Настолько живо стоял он у Тани перед глазами, что протяни руку - и дотянешься до него, коснёшься, встанешь рядом с ним... Застучала кровь в висках, шевельнулись губы, готовые не то к улыбке, не то к поцелую, и поплыла по телу тянущая истома. На душе было нежно, мягко и светло.

Но громкий, сухой щелчок в репродукторе обрушил на Таню тяжёлую тишину. Оглушено тряхнув головой, она вздрогнула и осмотрелась. И тут же с улицы донеслись сирены. Они будто раскатывались, разматывались, разрастались, достигая невыносимых для слуха истеричных, режущих тонов - и падали до столь же тягостного басовитого волчьего воя.

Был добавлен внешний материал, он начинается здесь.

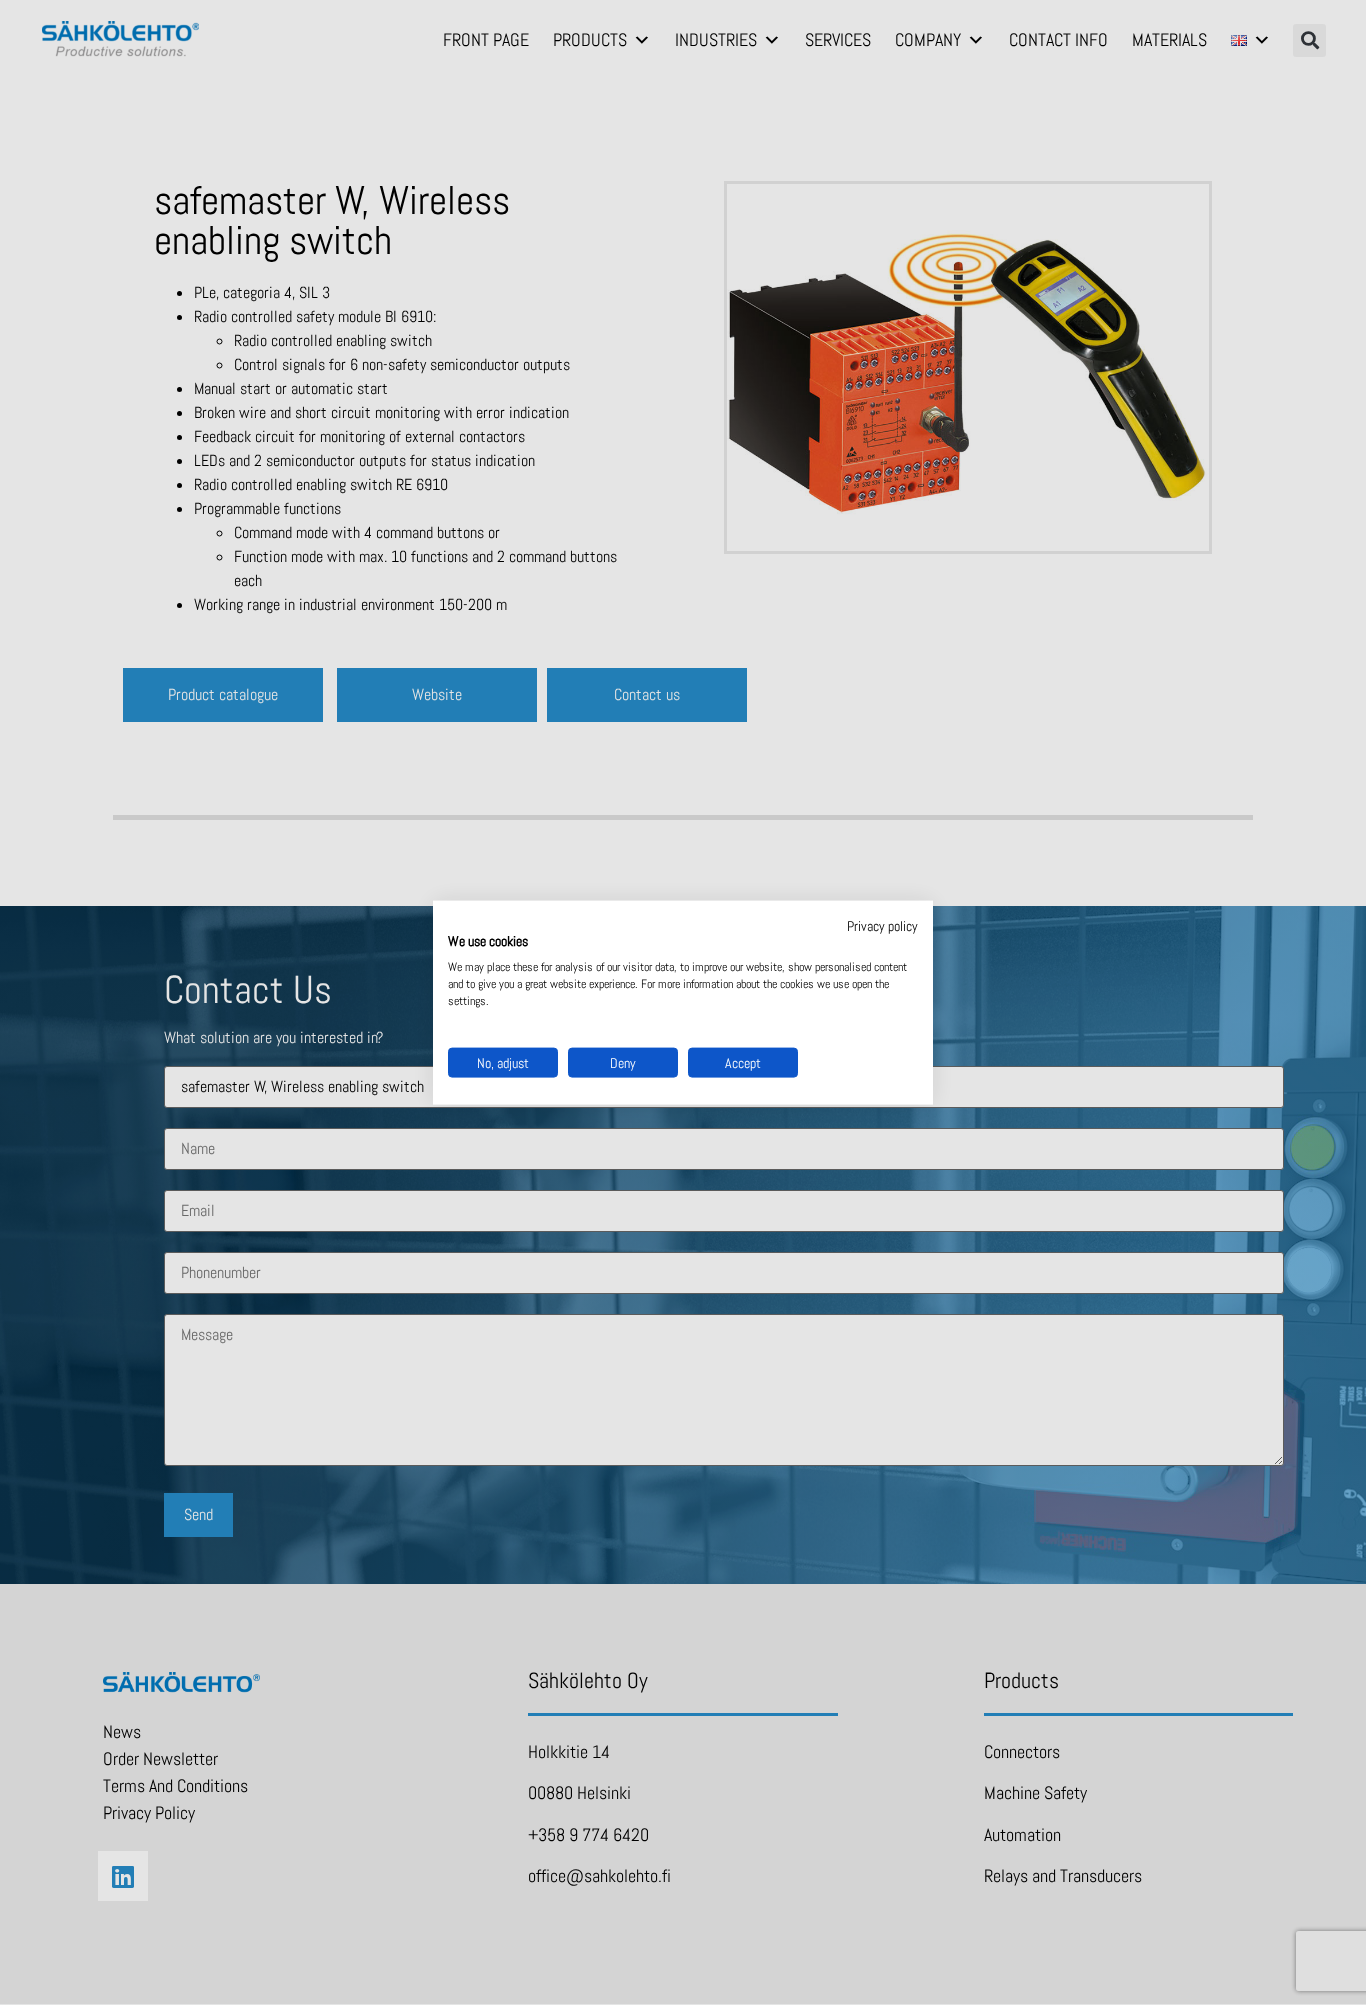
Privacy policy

- Воздушная тревога! Граждане, воздушная тревога! - скандировано понеслось из радиоточки. Диктор старательно, едва ли не по слогам выговаривал нехитрый текст оповещения, и в его устах он звенел металлом и угрозой. В первые дни этот голос пугал сильнее, чем сами бомбёжки. От него хотелось бежать, прятаться, вжиматься в землю. Сейчас Таня лишь покосилась в сторону репродуктора, подошла к вешалке и потянулась было за штормовкой. Привычка... Военная привычка, одна из многих. Да и хотелось ей туда, на крышу. Там некогда было рассуждать и умничать. Там, как нигде в городе, ощущалась деловитая, молчаливая спаянность, слаженность и взаимозависимость. Это было истинное - не плакатное, не газетное - противостояние. И Таня на этих дежурствах отдыхала душой от тяжких, смутных впечатлений последних дней. Там, на крыше, с повязкой на правом рукаве, с противогазом через плечо и длинными - почти в её рост - щипцами в руках. И потом, после отбоя, когда они с лопатами наперевес мчались к разбитому фугаской дому откапывать людей из заваленного укрытия. Она делала то, что надо. Вместе со всеми.

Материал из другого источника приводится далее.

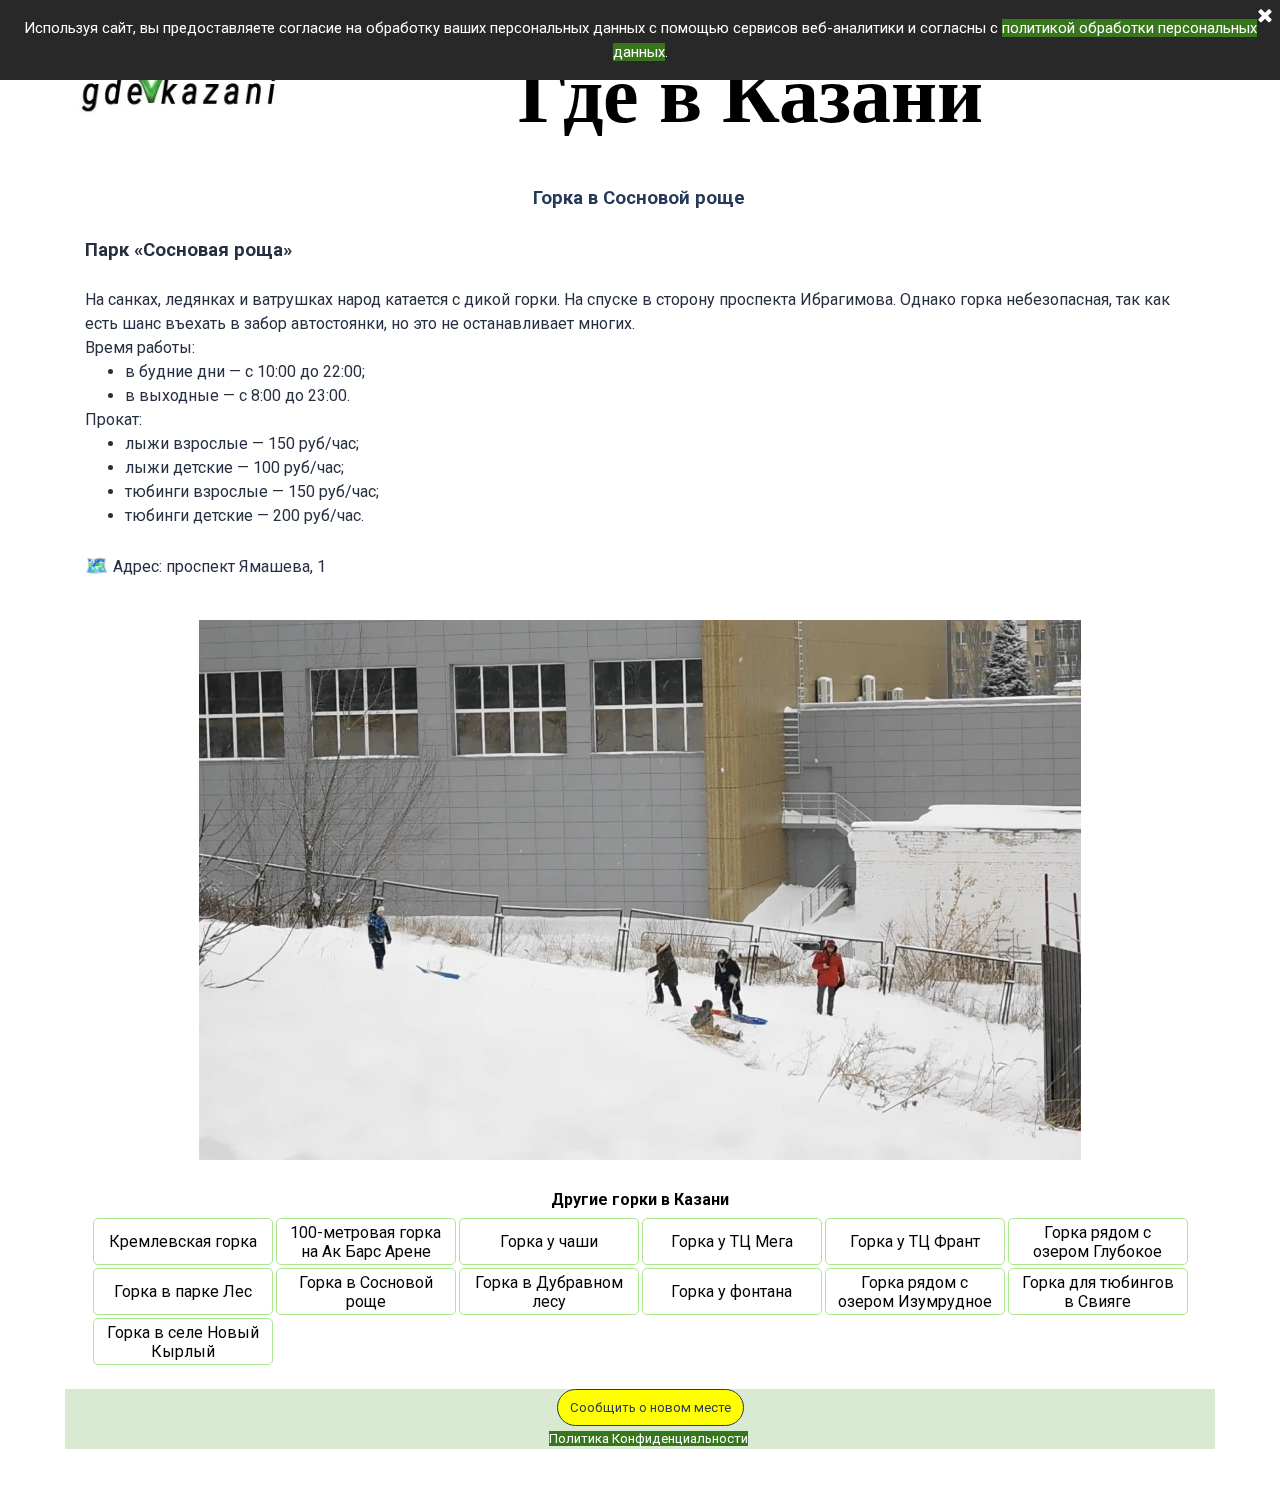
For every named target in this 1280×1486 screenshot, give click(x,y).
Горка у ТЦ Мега (732, 1241)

Но сегодня не её смена. Работа пожарных расчётов давно была отточена и выверена. Лишние люди только мешали, создавали ненужную толчею и задержки. Таня хорошо знала это, и сама не раз прогоняла с крыши незваных энтузиастов.

Так что ж, в убежище? Рука качнулась к пальто, но тут же брезгливо отдёрнулась. Нет. Хватит. Сколько можно бегать от них? Стоять в духоте, тесноте и вони, как в стойле, и покорно ждать своей бомбы? Мерзко это. И унизительно. Она останется здесь. Будь, что будет.

Упрямо сжав губы, Таня подошла к окну и плотно задёрнула шторы. Комнату захлестнула непроглядная темень. А к вою сирен уже примешивался гадкий, до тошноты знакомый низкий вибрирующий гул вражеских моторов. Вот они... И тут же отовсюду, со всех концов города, раздалась беспорядочная, трясущаяся канонада зениток. Будто сбрасывали где-то с грузовика старые ломаные деревянные ящики. Громче и громче. Ближе и ближе. "Ту-ту-тух! Ту-ту-тух!" - прогрохотало совсем рядом. Это, наверное, заговорило орудие лейтенанта Тенькова в соседнем дворе.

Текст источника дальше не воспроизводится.